Yitzhak recalled how he drank tea in local mosques, had conversations in Turkish barbershops, went on synagogue visits with Ahmet, played table tennis with Muslim teenagers, and was invited to wedding or birthday celebrations. He hoped that his children would learn from him, as he had learned from his father and Muslim friends on Münchener Straße, how to greet and treat everyone with respect regardless of their social backgrounds. Growing up with these neighborhood stories, the children of these Jewish-Muslim network pioneers knew each other, belonged to the same sports clubs, worked in Jewish enterprises through their fathers’ connections, went to similar schools, and were influenced by the legacy of these relationships in various ways.

Jakub’s daughter, for instance, works in interfaith dialogue together with local Jewish and Muslim institutions, while Mustafa’s son has a Jewish girlfriend and plays table tennis for Makkabi Frankfurt. The biographical accounts of Jewish-Muslim friendship networks and notions of “growing up together” contain various nostalgic sentiments and memories of a more convivial phase with softer boundaries, which now seems to have been erased from public imaginations of Jewish-Muslim relations.

Language Fusion and Crossing

By working for several Jewish family businesses in the Bahnhofsviertel over ten years in the 1980s and 1990s, Ahmet started to learn Yiddish, and was soon known as one of the few “Yiddish-speaking Turks” of the Bahnhofsviertel.
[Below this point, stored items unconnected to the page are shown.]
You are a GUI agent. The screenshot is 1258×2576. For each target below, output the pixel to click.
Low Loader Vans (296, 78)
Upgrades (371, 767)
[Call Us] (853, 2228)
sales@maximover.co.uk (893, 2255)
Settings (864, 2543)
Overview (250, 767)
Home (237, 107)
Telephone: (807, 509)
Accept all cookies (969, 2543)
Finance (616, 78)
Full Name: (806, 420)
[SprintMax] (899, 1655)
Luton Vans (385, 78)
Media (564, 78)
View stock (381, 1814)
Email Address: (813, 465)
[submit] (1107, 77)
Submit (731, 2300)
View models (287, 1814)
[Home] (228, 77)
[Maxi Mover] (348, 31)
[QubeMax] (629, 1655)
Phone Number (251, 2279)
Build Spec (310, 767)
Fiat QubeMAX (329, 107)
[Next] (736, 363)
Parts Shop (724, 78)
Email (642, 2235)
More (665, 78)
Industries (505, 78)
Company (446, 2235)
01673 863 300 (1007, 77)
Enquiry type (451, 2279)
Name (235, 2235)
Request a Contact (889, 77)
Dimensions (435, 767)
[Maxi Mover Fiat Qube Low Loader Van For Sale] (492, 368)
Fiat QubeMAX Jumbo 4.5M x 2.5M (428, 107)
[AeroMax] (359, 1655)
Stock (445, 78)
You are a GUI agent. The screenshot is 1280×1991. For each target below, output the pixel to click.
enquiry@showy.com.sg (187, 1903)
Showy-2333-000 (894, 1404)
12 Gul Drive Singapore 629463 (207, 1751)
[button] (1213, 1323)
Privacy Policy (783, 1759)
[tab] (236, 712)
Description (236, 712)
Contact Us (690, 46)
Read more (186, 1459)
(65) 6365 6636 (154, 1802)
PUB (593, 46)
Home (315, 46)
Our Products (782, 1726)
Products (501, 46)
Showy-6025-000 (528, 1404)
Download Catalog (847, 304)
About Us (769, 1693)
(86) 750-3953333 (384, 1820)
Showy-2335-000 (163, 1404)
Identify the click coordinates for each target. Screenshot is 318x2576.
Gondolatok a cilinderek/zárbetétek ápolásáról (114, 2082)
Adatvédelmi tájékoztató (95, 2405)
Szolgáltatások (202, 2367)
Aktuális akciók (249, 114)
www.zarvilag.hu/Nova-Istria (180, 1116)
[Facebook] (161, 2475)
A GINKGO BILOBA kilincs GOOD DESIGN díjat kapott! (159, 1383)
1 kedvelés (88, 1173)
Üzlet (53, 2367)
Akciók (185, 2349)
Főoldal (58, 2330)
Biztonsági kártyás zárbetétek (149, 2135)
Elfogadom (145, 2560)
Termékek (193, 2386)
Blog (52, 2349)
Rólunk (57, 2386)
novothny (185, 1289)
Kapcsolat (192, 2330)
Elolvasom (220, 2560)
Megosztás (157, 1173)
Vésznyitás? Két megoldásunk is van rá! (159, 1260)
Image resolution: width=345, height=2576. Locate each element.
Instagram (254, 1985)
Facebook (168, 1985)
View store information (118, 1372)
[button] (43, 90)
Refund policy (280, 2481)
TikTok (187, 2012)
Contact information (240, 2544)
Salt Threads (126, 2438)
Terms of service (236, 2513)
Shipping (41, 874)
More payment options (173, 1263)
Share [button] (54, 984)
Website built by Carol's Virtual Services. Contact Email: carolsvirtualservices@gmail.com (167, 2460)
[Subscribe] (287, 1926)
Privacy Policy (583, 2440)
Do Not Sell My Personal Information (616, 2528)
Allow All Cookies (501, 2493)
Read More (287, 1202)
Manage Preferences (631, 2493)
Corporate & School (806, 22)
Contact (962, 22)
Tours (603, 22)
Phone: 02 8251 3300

Some respondents still remembered him as “the Muslim who spoke better Yiddish than many Jews.” Similarly, Yitzhak, Noah, and other Jewish interlocutors acquired basic proficiencies in Turkish and Arabic.

During our meetings (including at a synagogue), Yitzhak would joyously exclaim Turkish phrases and religious terms such as Allah Akbar, Alhamdulillah, or Bismillah-ir-Rahman-ir-Rahim (in the name of God, the merciful and compassionate) to express his emotions and to greet his surroundings. The role of Turkish in business interactions was stressed when Yitzhak said, “birçok müşteriler Turki yek” [I had many Turkish customers].… These [language] skills are important when you deal with Turks on a daily basis.” Depending on whether Jewish or Muslim customers entered the shop, Yitzhak and Ahmet would attend to them in Yiddish, Turkish, or Arabic.

One time, a rabbi transiting from Canada entered the shop, and Ahmet talked to him in Yiddish. The rabbi inquired about his background, insisting that Ahmed must be a Jew from Turkey, eventually uttering in disbelieve, “Look at this Bengel [boy]. It’s impossible that you are not a Jew. In Canada, we try to teach Yiddish to our children, [unsuccessfully], and, here a Muslim can speak it.” Ahmet reflected with some pride in his voice that “the Canadian Chacham [Torah scholar] was shocked (fix und fertig) and almost fainted (wär fast umgekippt).”